— Prompt —
Change every "computer-use agent" in the records to "desktop assistant", leaving everything else as it is.
## START Dataset entries
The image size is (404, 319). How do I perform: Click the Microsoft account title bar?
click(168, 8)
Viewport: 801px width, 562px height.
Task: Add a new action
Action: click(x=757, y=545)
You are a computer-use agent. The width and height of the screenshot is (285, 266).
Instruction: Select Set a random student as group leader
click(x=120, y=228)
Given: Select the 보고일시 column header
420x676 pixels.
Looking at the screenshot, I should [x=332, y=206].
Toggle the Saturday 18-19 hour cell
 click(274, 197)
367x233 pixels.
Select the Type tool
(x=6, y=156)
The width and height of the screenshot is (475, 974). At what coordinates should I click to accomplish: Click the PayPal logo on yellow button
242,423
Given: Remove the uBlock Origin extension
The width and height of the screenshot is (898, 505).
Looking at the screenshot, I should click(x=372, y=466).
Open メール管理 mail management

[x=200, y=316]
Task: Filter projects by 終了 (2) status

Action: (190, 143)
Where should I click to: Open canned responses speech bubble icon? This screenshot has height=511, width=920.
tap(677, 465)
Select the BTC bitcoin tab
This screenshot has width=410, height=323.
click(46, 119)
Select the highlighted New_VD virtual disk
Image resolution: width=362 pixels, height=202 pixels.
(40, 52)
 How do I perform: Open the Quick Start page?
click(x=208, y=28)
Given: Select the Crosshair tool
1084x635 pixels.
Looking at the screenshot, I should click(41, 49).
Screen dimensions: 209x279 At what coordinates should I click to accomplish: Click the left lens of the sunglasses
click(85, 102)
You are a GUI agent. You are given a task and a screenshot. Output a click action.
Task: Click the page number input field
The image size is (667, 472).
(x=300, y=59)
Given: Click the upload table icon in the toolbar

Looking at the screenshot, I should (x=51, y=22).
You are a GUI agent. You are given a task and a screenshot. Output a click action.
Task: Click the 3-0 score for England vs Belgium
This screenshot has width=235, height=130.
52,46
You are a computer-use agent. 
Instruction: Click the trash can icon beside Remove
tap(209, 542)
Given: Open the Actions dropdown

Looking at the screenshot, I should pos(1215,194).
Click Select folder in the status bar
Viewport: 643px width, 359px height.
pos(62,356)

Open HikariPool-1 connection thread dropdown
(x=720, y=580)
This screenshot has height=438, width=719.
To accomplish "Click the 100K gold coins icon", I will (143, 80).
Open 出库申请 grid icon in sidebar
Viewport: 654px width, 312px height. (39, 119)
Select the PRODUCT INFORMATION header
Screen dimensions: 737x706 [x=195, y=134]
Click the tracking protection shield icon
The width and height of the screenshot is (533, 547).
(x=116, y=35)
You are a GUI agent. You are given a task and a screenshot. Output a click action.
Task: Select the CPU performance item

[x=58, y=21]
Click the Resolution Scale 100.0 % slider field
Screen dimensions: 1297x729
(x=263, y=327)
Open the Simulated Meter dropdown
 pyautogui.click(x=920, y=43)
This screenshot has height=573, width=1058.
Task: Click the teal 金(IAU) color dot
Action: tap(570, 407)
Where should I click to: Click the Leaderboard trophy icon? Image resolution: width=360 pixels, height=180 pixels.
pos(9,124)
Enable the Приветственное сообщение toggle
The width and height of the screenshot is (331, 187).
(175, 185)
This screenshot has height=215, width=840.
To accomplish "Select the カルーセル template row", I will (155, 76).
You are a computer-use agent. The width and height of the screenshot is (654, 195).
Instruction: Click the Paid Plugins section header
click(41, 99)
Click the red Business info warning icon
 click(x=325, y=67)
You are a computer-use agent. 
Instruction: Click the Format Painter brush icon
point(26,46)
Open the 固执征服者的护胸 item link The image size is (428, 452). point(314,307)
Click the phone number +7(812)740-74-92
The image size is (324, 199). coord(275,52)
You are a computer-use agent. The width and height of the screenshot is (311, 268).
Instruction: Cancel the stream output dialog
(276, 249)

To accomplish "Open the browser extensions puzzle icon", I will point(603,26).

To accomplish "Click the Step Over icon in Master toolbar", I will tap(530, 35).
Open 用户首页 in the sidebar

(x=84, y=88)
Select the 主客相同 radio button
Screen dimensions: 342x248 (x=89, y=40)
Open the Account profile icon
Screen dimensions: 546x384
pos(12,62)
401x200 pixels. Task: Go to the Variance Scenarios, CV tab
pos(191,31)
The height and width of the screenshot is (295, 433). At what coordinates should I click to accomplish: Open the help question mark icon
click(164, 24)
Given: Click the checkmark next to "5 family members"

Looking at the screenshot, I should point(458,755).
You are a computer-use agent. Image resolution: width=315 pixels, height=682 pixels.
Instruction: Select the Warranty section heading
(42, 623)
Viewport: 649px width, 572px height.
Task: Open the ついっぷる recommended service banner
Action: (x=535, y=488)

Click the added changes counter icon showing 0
## END Dataset entries
— Response to this task —
The image size is (404, 319). How do I perform: Click the Microsoft account title bar?
click(168, 8)
Viewport: 801px width, 562px height.
Task: Add a new action
Action: click(x=757, y=545)
You are a desktop assistant. The width and height of the screenshot is (285, 266).
Instruction: Select Set a random student as group leader
click(x=120, y=228)
Given: Select the 보고일시 column header
420x676 pixels.
Looking at the screenshot, I should [x=332, y=206].
Toggle the Saturday 18-19 hour cell
 click(274, 197)
367x233 pixels.
Select the Type tool
(x=6, y=156)
The width and height of the screenshot is (475, 974). At what coordinates should I click to accomplish: Click the PayPal logo on yellow button
242,423
Given: Remove the uBlock Origin extension
The width and height of the screenshot is (898, 505).
Looking at the screenshot, I should click(x=372, y=466).
Open メール管理 mail management

[x=200, y=316]
Task: Filter projects by 終了 (2) status

Action: (190, 143)
Where should I click to: Open canned responses speech bubble icon? This screenshot has height=511, width=920.
tap(677, 465)
Select the BTC bitcoin tab
This screenshot has width=410, height=323.
click(46, 119)
Select the highlighted New_VD virtual disk
Image resolution: width=362 pixels, height=202 pixels.
(40, 52)
 How do I perform: Open the Quick Start page?
click(x=208, y=28)
Given: Select the Crosshair tool
1084x635 pixels.
Looking at the screenshot, I should click(41, 49).
Screen dimensions: 209x279 At what coordinates should I click to accomplish: Click the left lens of the sunglasses
click(85, 102)
You are a GUI agent. You are given a task and a screenshot. Output a click action.
Task: Click the page number input field
The image size is (667, 472).
(x=300, y=59)
Given: Click the upload table icon in the toolbar

Looking at the screenshot, I should (x=51, y=22).
You are a GUI agent. You are given a task and a screenshot. Output a click action.
Task: Click the 3-0 score for England vs Belgium
This screenshot has width=235, height=130.
52,46
You are a desktop assistant. 
Instruction: Click the trash can icon beside Remove
tap(209, 542)
Given: Open the Actions dropdown

Looking at the screenshot, I should pos(1215,194).
Click Select folder in the status bar
Viewport: 643px width, 359px height.
pos(62,356)

Open HikariPool-1 connection thread dropdown
(x=720, y=580)
This screenshot has height=438, width=719.
To accomplish "Click the 100K gold coins icon", I will (143, 80).
Open 出库申请 grid icon in sidebar
Viewport: 654px width, 312px height. (39, 119)
Select the PRODUCT INFORMATION header
Screen dimensions: 737x706 [x=195, y=134]
Click the tracking protection shield icon
The width and height of the screenshot is (533, 547).
(x=116, y=35)
You are a GUI agent. You are given a task and a screenshot. Output a click action.
Task: Select the CPU performance item

[x=58, y=21]
Click the Resolution Scale 100.0 % slider field
Screen dimensions: 1297x729
(x=263, y=327)
Open the Simulated Meter dropdown
 pyautogui.click(x=920, y=43)
This screenshot has height=573, width=1058.
Task: Click the teal 金(IAU) color dot
Action: tap(570, 407)
Where should I click to: Click the Leaderboard trophy icon? Image resolution: width=360 pixels, height=180 pixels.
pos(9,124)
Enable the Приветственное сообщение toggle
The width and height of the screenshot is (331, 187).
(175, 185)
This screenshot has height=215, width=840.
To accomplish "Select the カルーセル template row", I will (155, 76).
You are a desktop assistant. The width and height of the screenshot is (654, 195).
Instruction: Click the Paid Plugins section header
click(41, 99)
Click the red Business info warning icon
 click(x=325, y=67)
You are a desktop assistant. 
Instruction: Click the Format Painter brush icon
point(26,46)
Open the 固执征服者的护胸 item link The image size is (428, 452). point(314,307)
Click the phone number +7(812)740-74-92
The image size is (324, 199). coord(275,52)
You are a desktop assistant. The width and height of the screenshot is (311, 268).
Instruction: Cancel the stream output dialog
(276, 249)

To accomplish "Open the browser extensions puzzle icon", I will point(603,26).

To accomplish "Click the Step Over icon in Master toolbar", I will tap(530, 35).
Open 用户首页 in the sidebar

(x=84, y=88)
Select the 主客相同 radio button
Screen dimensions: 342x248 (x=89, y=40)
Open the Account profile icon
Screen dimensions: 546x384
pos(12,62)
401x200 pixels. Task: Go to the Variance Scenarios, CV tab
pos(191,31)
The height and width of the screenshot is (295, 433). At what coordinates should I click to accomplish: Open the help question mark icon
click(164, 24)
Given: Click the checkmark next to "5 family members"

Looking at the screenshot, I should point(458,755).
You are a desktop assistant. Image resolution: width=315 pixels, height=682 pixels.
Instruction: Select the Warranty section heading
(42, 623)
Viewport: 649px width, 572px height.
Task: Open the ついっぷる recommended service banner
Action: (x=535, y=488)

Click the added changes counter icon showing 0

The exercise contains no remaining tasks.